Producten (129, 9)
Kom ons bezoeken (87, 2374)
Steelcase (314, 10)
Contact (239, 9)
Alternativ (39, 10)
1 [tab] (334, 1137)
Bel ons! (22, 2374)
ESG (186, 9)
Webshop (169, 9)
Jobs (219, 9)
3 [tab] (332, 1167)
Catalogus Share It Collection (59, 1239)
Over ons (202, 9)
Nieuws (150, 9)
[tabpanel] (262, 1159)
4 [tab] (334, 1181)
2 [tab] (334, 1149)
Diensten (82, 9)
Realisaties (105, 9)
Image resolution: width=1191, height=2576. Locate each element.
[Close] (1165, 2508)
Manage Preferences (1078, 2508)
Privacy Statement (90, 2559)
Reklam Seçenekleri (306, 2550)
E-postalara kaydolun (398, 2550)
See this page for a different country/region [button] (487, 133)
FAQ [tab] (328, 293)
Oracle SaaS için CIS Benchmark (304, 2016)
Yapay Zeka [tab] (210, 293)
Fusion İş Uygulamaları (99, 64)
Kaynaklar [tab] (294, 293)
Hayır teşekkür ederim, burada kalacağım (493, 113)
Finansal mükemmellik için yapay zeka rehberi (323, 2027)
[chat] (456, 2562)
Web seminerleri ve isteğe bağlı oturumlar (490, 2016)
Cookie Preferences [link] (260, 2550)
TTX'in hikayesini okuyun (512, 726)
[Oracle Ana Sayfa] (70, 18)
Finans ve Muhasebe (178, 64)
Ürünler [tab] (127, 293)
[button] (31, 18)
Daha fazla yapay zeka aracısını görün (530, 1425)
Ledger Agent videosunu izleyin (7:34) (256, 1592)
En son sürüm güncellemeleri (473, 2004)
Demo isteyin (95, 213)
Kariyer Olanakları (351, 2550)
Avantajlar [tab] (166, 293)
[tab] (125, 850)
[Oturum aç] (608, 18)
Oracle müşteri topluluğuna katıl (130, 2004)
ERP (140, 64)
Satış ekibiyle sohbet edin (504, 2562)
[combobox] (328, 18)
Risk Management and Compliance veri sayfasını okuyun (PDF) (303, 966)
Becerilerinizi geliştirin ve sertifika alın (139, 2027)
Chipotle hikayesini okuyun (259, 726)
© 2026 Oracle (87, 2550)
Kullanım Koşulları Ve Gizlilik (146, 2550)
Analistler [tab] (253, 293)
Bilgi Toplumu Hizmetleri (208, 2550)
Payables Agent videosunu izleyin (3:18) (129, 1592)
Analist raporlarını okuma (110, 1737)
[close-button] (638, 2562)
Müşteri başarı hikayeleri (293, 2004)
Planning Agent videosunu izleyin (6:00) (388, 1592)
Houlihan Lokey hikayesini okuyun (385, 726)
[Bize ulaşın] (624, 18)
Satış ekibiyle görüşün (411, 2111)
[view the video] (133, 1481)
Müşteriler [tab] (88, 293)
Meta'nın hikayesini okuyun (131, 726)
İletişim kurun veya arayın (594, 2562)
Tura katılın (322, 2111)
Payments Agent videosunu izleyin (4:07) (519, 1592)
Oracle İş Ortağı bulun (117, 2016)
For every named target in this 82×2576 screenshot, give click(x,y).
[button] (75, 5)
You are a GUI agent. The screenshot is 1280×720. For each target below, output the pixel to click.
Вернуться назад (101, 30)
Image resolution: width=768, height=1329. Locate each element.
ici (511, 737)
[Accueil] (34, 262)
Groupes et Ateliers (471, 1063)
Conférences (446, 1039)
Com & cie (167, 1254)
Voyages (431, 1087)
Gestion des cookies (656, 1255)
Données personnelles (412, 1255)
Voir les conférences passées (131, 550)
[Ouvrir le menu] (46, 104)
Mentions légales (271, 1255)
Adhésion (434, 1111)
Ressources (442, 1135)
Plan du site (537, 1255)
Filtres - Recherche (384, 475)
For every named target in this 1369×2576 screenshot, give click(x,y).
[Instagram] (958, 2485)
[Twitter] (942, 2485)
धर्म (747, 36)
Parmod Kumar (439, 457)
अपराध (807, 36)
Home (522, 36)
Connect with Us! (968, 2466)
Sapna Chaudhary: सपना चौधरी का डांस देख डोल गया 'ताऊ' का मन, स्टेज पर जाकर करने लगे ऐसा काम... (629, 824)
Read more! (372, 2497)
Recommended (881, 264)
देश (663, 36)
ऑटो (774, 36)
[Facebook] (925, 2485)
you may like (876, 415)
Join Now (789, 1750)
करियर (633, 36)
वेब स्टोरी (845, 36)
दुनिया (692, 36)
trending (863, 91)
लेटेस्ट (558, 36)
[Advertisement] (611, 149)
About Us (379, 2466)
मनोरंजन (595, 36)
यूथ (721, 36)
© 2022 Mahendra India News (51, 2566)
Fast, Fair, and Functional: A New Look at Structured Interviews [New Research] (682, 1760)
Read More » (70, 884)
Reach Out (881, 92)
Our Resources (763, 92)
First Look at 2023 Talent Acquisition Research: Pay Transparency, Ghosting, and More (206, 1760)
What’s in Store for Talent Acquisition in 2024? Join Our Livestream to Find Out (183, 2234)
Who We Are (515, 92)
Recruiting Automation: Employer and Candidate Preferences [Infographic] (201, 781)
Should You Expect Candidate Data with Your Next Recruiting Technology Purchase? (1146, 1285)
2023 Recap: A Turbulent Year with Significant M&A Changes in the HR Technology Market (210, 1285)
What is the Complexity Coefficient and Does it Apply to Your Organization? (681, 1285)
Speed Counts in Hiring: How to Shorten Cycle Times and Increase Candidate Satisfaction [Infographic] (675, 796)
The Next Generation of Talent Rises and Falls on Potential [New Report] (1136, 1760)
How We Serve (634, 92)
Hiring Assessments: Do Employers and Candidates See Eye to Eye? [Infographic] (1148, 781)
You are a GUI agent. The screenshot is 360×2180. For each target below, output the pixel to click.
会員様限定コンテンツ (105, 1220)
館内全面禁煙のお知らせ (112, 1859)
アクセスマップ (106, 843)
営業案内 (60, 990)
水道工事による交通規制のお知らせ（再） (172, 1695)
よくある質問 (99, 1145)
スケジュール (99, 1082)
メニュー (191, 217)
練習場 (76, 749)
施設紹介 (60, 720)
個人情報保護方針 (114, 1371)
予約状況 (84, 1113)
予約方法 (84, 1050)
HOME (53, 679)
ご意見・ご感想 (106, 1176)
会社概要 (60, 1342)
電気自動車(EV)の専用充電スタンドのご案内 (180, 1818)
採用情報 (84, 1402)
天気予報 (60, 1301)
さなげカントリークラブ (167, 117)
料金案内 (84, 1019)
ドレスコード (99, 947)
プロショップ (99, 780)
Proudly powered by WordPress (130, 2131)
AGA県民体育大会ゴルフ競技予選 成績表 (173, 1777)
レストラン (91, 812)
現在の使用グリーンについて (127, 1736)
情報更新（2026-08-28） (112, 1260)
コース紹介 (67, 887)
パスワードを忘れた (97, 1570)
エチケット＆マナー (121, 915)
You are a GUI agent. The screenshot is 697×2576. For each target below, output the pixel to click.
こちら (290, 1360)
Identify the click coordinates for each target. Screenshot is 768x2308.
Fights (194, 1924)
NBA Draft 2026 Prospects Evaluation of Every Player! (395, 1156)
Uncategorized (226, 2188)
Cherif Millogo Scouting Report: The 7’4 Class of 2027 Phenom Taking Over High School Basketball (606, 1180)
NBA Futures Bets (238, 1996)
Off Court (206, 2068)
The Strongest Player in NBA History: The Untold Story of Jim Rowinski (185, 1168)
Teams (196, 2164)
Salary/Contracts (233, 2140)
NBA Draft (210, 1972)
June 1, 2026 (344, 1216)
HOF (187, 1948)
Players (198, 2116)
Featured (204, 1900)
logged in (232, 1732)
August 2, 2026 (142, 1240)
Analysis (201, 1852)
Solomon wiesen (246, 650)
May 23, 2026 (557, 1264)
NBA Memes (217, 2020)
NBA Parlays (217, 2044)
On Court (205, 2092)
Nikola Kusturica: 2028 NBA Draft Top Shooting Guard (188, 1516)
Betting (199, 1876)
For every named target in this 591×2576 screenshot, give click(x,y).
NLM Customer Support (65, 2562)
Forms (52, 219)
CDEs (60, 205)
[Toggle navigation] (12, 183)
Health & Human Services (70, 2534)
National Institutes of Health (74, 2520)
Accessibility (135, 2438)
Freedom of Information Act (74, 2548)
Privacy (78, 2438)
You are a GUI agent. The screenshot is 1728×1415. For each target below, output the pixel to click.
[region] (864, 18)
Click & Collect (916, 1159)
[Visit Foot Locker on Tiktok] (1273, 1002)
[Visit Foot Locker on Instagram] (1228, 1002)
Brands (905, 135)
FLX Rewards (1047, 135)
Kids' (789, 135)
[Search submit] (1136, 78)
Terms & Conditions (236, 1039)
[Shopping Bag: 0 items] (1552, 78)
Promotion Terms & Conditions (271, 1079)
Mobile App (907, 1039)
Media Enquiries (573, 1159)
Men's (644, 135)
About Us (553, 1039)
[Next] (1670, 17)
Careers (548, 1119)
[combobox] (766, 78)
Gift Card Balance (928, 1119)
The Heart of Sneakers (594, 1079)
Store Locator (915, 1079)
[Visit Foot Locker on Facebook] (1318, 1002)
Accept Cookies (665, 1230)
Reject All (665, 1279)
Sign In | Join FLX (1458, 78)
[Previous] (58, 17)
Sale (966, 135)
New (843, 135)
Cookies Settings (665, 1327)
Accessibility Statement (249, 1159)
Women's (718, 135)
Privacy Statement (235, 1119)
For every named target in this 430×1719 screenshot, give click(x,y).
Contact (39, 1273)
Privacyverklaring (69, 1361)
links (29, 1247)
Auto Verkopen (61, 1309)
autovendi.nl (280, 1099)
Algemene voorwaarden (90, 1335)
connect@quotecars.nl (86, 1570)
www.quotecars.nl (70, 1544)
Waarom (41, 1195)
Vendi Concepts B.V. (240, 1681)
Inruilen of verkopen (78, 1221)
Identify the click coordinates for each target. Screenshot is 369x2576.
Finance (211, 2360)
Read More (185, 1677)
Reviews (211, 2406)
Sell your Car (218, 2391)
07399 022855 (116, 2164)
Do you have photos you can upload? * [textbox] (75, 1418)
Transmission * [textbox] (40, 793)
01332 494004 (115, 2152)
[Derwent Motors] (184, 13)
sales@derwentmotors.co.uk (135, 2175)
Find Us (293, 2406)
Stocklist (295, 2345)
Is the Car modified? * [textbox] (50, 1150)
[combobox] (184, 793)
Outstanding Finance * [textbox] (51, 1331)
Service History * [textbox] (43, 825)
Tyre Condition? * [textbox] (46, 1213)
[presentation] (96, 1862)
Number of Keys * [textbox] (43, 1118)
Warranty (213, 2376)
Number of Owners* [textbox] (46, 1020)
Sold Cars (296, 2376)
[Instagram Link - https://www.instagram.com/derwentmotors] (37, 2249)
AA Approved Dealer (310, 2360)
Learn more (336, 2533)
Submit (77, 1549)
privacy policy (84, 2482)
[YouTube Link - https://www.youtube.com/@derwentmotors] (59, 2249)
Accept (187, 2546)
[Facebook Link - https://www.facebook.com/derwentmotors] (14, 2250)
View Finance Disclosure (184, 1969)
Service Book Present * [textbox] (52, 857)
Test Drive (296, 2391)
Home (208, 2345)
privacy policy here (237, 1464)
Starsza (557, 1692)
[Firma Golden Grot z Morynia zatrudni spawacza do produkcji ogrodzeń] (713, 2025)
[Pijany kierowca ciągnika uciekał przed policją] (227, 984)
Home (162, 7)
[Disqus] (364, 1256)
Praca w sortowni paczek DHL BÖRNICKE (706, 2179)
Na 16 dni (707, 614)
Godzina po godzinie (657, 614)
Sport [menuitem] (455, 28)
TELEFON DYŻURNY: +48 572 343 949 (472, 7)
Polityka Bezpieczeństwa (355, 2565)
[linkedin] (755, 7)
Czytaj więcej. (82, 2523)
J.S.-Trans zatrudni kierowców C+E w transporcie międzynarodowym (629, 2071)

* Task item
Emit an exact copy of the lines spanning the start of the records to the line containing "Planning Agent videosunu", inclusive, and no other output.

* Answer below
Producten (129, 9)
Kom ons bezoeken (87, 2374)
Steelcase (314, 10)
Contact (239, 9)
Alternativ (39, 10)
1 [tab] (334, 1137)
Bel ons! (22, 2374)
ESG (186, 9)
Webshop (169, 9)
Jobs (219, 9)
3 [tab] (332, 1167)
Catalogus Share It Collection (59, 1239)
Over ons (202, 9)
Nieuws (150, 9)
[tabpanel] (262, 1159)
4 [tab] (334, 1181)
2 [tab] (334, 1149)
Diensten (82, 9)
Realisaties (105, 9)
Image resolution: width=1191, height=2576. Locate each element.
[Close] (1165, 2508)
Manage Preferences (1078, 2508)
Privacy Statement (90, 2559)
Reklam Seçenekleri (306, 2550)
E-postalara kaydolun (398, 2550)
See this page for a different country/region [button] (487, 133)
FAQ [tab] (328, 293)
Oracle SaaS için CIS Benchmark (304, 2016)
Yapay Zeka [tab] (210, 293)
Fusion İş Uygulamaları (99, 64)
Kaynaklar [tab] (294, 293)
Hayır teşekkür ederim, burada kalacağım (493, 113)
Finansal mükemmellik için yapay zeka rehberi (323, 2027)
[chat] (456, 2562)
Web seminerleri ve isteğe bağlı oturumlar (490, 2016)
Cookie Preferences [link] (260, 2550)
TTX'in hikayesini okuyun (512, 726)
[Oracle Ana Sayfa] (70, 18)
Finans ve Muhasebe (178, 64)
Ürünler [tab] (127, 293)
[button] (31, 18)
Daha fazla yapay zeka aracısını görün (530, 1425)
Ledger Agent videosunu izleyin (7:34) (256, 1592)
En son sürüm güncellemeleri (473, 2004)
Demo isteyin (95, 213)
Kariyer Olanakları (351, 2550)
Avantajlar [tab] (166, 293)
[tab] (125, 850)
[Oturum aç] (608, 18)
Oracle müşteri topluluğuna katıl (130, 2004)
ERP (140, 64)
Satış ekibiyle sohbet edin (504, 2562)
[combobox] (328, 18)
Risk Management and Compliance veri sayfasını okuyun (PDF) (303, 966)
Becerilerinizi geliştirin ve sertifika alın (139, 2027)
Chipotle hikayesini okuyun (259, 726)
© 2026 Oracle (87, 2550)
Kullanım Koşulları Ve Gizlilik (146, 2550)
Analistler [tab] (253, 293)
Bilgi Toplumu Hizmetleri (208, 2550)
Payables Agent videosunu izleyin (3:18) (129, 1592)
Analist raporlarını okuma (110, 1737)
[close-button] (638, 2562)
Müşteri başarı hikayeleri (293, 2004)
Planning Agent videosunu izleyin (6:00) (388, 1592)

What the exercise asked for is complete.